A colleague on the Galeon said that if we lost Cinderella, we should just stay aboard permanently and live on the ship (interesting, hmm...). I've always been interested in mobile, possession-light living, but maybe not quite to that extent and not indefinitely. There were certain practical or sentimental or unique objects I had collected over the years that I would definitely miss. And the lack of any control or privacy would get old, too. It was a very flattering suggestion, anyway.
While I wasn't sure exactly what my hypothetical post-catastrophe life would look like, I was certain I would want to still be living in a small space, in touch with nature, mobile, not committed to any one location. That might not be another sailboat similar to our present one, or it might. It might also be a trawler, RV, or tiny house. Or a series of housesitting gigs in interesting locations. My trend was pretty clear.
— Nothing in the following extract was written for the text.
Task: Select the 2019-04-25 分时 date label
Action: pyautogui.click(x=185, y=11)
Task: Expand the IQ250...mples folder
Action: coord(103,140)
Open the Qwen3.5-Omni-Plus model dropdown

Several people in these conversations saw the chance to start over as a chance to make a radical change. If they lost their boat they wouldn't buy another one. A woman said if she lost her house she'd prefer to replace it with an RV. Another said if they lost their house they'd take advantage of the opportunity to do something they'd always wanted, build a cabin in the mountains instead of rebuilding where they were.
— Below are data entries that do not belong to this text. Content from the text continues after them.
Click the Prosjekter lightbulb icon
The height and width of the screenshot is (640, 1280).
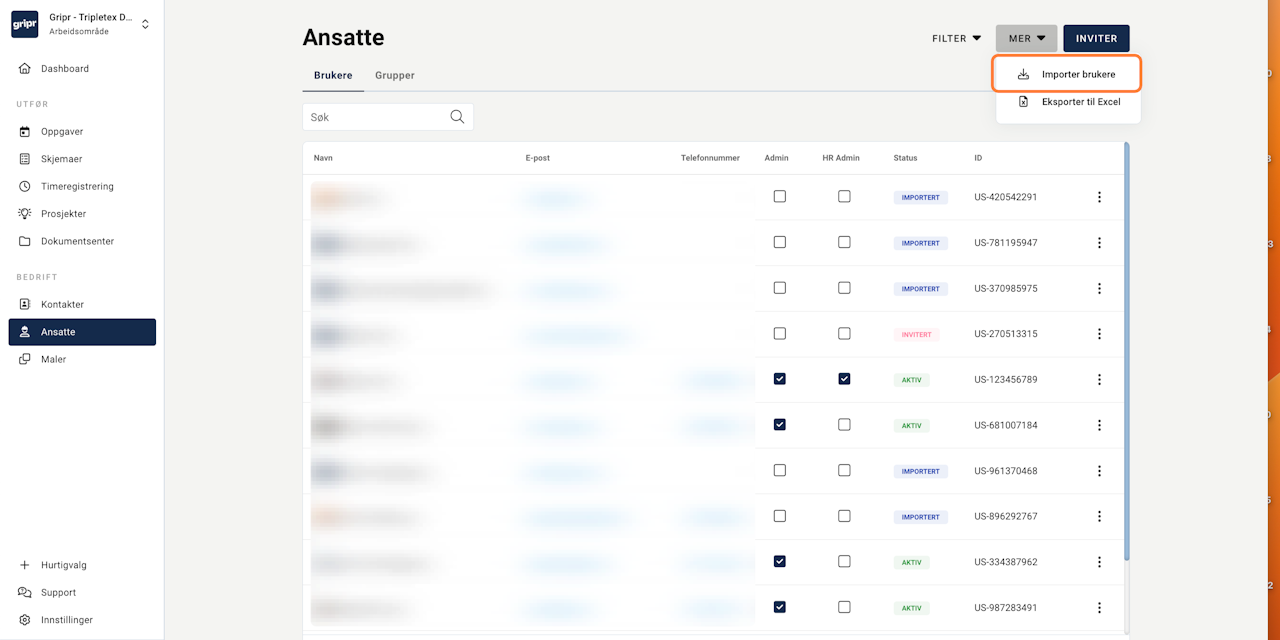coord(25,214)
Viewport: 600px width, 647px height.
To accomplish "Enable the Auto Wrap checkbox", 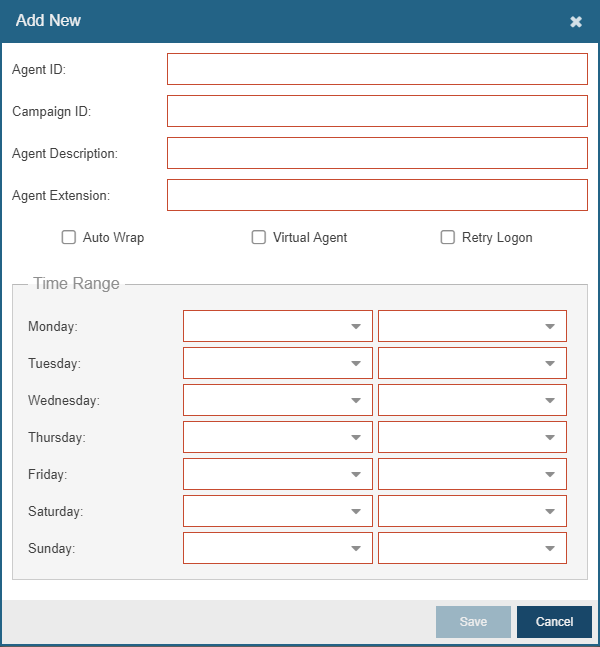I will click(69, 237).
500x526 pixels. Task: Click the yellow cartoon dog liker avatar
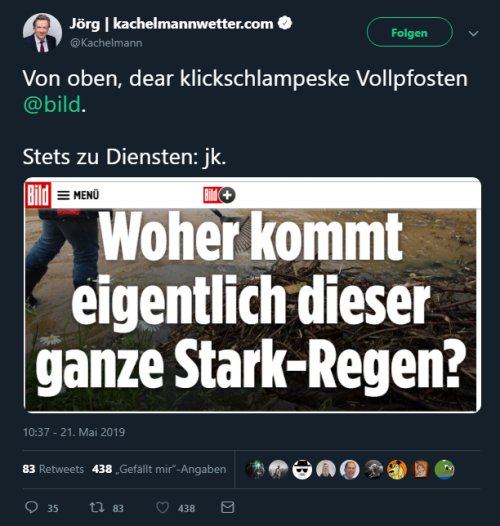tap(397, 469)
What some of these folks said made me sad. If they were in a life that doesn't "fit" anymore, unhappy with their present lifestyle, why weren't they doing something to change it? Why did they need to wait for a hurricane to come along and sink their ship/trash their house/whatever in order to make that radical change? Why not just sell it, now, and get on with that "something" they were wishing for "someday?" Yes, I understand that they might not get as much money out of the sale as they would wish, or perhaps as they would get from the insurance totalling it. And inertia is a bitch, and family members that are left behind by your choice to make big changes can play guilt games. But why, if they are mobile, are they marking time in a place/situation that they don't like and half-wishing for a catastrophe?
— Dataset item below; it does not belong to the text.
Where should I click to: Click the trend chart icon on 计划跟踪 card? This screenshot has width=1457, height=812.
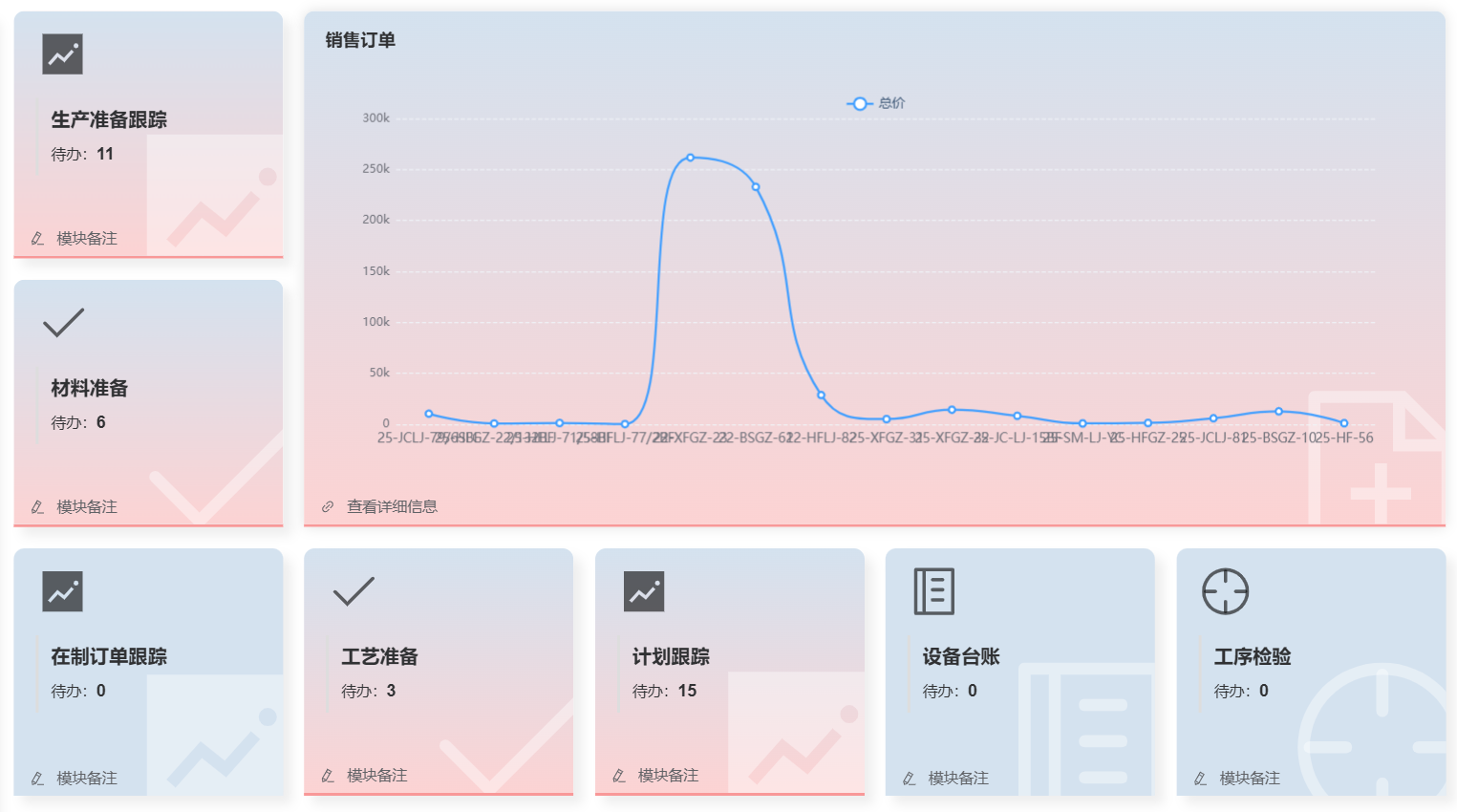point(643,591)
When we were first married and living in a townhouse in Boulder, Colorado we had some neighbors who at the time seemed impossibly old and wealthy (they were really middle-class and in their 50s, but we were in our 20s and broke, so by comparison they were old and wealthy). One day they announced a garage sale. They were selling everything -- their 4-bedroom home with mountain view, their two cars, all their furniture and most of their clothing, and going backpacking through Europe. Being newly married and starting a career and in an intense nesting phase, we didn't understand their actions. Why dump everything they had worked so hard to acquire? We didn't understand then, but we never forgot them, either. Now, though, we do understand. It didn't take a hurricane for them to break free of their inertia and take action toward their big change.